"Tanto gusto", Imma Monsó

Hace un mes les hablé de un evento que Slow Fish realizó en la Boqueria; era el preludio de Slow Fish, un certamen que ayer comenzó en Génova, y que incluye propuestas de lo más originales para distinguir y conocer el pescado, porque la gente de Slow Food hace acopio de muchas ideas en su empeño de mostrar al consumidor las posibilidades de elegir bien para comer con criterio.

Pero no es para hablar otra vez de pescado por lo que saco a relucir de nuevo el tema, sino para comentar una acusación que a menudo se le hace a este movimiento, al que muchos tildan de elitista (hasta el punto de que, en California, existe una verdadera pugna entre partidarios y detractores de las ideas de Slow Food).

Tratando de ver en qué se basa la acusación de elitismo, sólo se me ocurre una cosa: cuando un individuo o un movimiento (como es el caso de este), pone entre sus prioridades "educar el gusto" (se entiende, el buen gusto), automáticamente se despiertan susceptibilidades que se traducen en una sospecha de elitismo. El elitismo sería aquí visto como un intento de poner fronteras entre el buen gusto y el mal gusto (y no hablo sólo de comida), como mecanismo social discriminatorio que situaría a las personas con gusto en lo alto de la jerarquía y a las personas sin gusto en la parte de abajo. Ante semejante tiranía, los detractores proclaman: ¿quién osa poner fronteras entre el buen gusto y el mal gusto?

Pero, claro, en esta sociedad en la que, en nombre de la libertad se comete cualquier tropelía, lo fácil es proclamar los gustos de uno con gran desfachatez, y por muy horrendo que sea lo quea uno le gusta y aunque no sepa explicar por qué le gusta, uno se siente en el derecho de reivindicarlo, aun cuando lo único que hay ahí es un antojo arbitrario empecinado en esquivar cualquier posible crítica. Esas reivindicaciones suelen ampararse en una supuesta "libertad de elección y de expresión" basada en no se sabe qué (pues para ser libre hay que haber elegido con conocimiento de causa); una libertad que, desde luego, se cobra sus víctimas entre quienes no comparten el gusto mayoritario: no me negarán que es más fácil ir por la vida si te gustan Los del Río que si te gusta Camarón, si te gusta Vivaldi que si te gusta Schubert, y si te gusta el chóped que si prefieres un huevo frito bien hecho y con puntilla. El mal gusto es invasivo y, no es que cree fronteras, es que las atraviesa con la fuerza de su vocación imperial y colonizadora.

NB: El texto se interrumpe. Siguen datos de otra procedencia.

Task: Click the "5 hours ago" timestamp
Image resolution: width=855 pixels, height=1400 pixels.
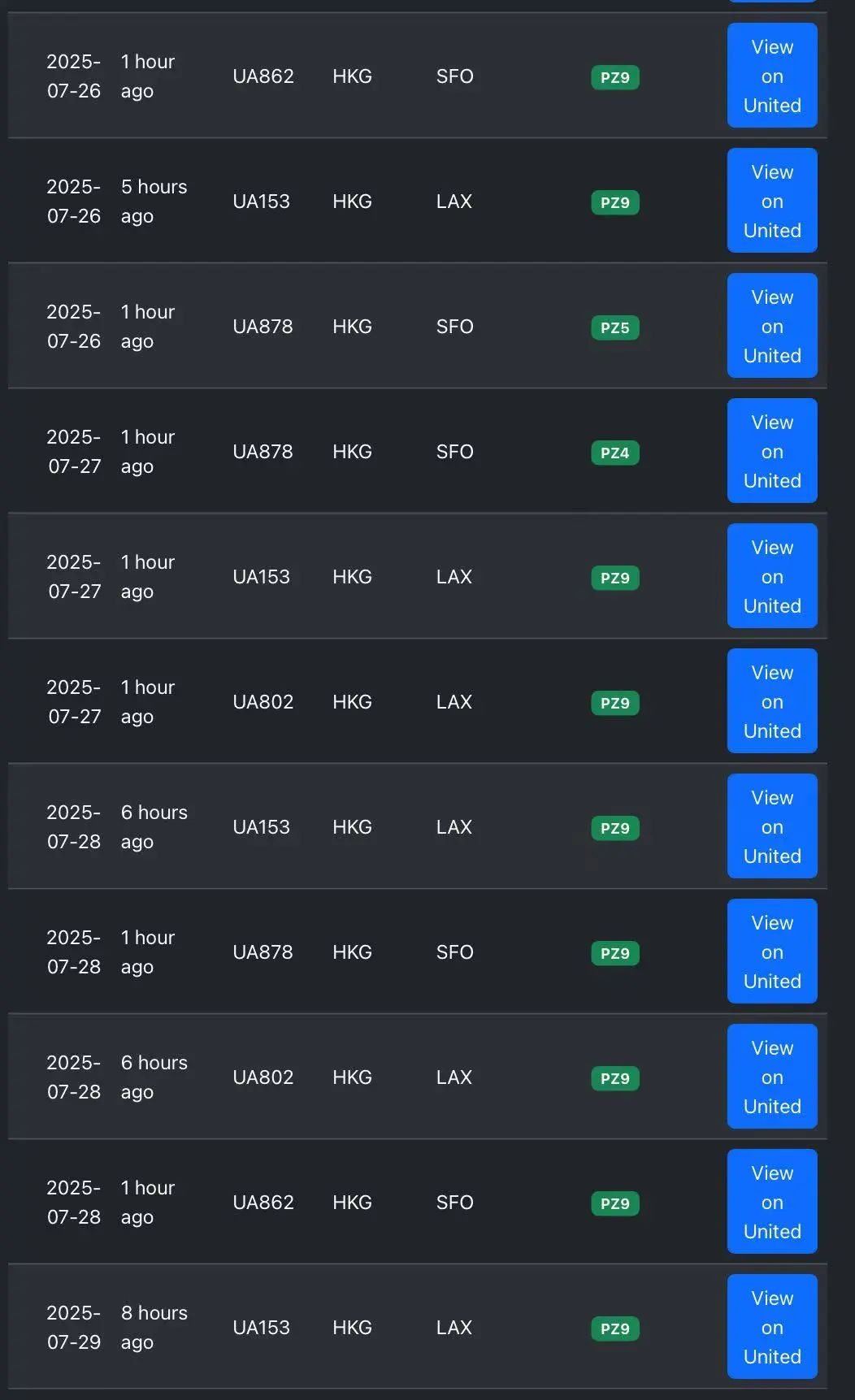Action: pos(154,201)
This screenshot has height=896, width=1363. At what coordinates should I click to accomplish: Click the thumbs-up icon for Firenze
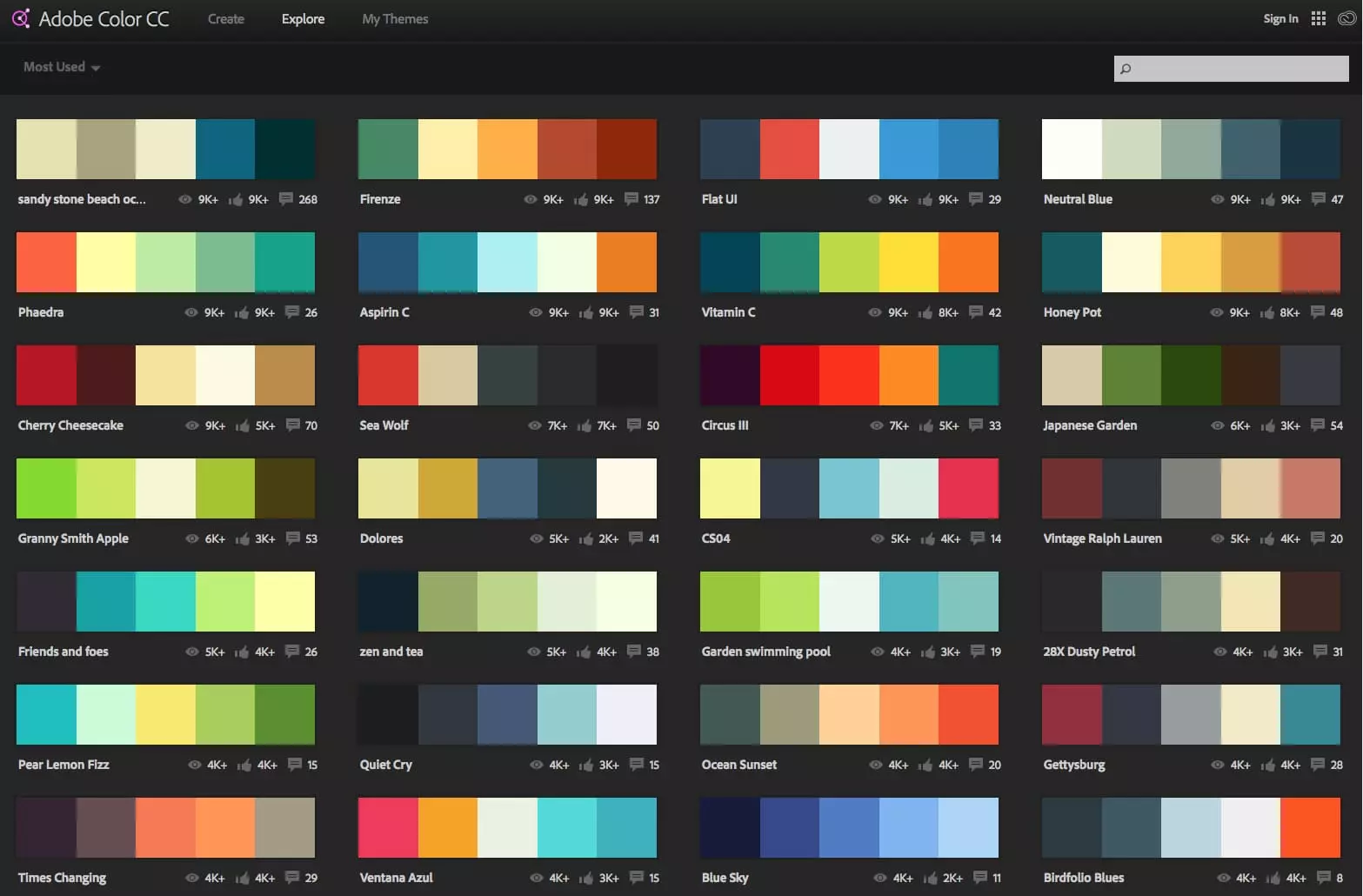(x=581, y=200)
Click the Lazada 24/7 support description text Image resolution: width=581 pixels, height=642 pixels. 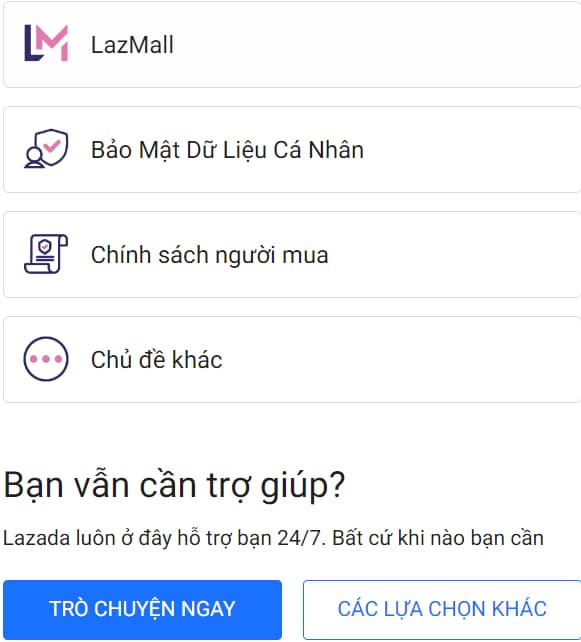[274, 538]
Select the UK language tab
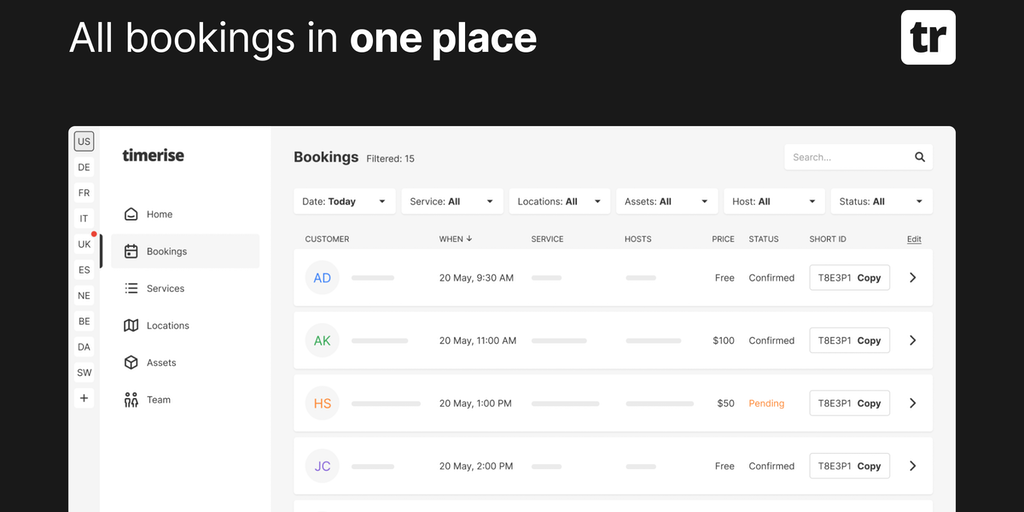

Así las cosas, no veo por ninguna parte el supuesto elitismo de quien reivindica la educación del gusto. Pues educar no es imponer (eso sólo se hace en las sociedades totalitarias donde hay comités encargados de tal cosa). Educar el gusto es, en nuestra sociedad, un acto de resistencia destinado, al fin y al cabo, a aguzar nuestra percepción para proporcionarnos mayor placer. Saber que eso que llamamos gusto se puede educar no me parece elitista, sino todo lo contrario: si se puede educar, significa que no se puede comprar, y que por tanto está al alcance de todos los bolsillos. Si se puede educar, significa que no es innato, y que por tanto está al alcance de cualquiera. No escasean para nada los discípulos: todos somos potenciales amantes de la belleza. Lo que sí escasea, no nos engañemos, es la figura del educador ideal, que sería aquel que, sin grandes aspavientos, es capaz de abrir las puertas del cielo hasta al más negado de los seres: eso que en las distintas disciplinas dan en llamar "maestro", perla rara que educa sin parecer que educa.

Eso es lo que realmente escasea, y es natural: porque la educación del gusto es un juego de equilibrios sutiles, en definitiva bien difícil.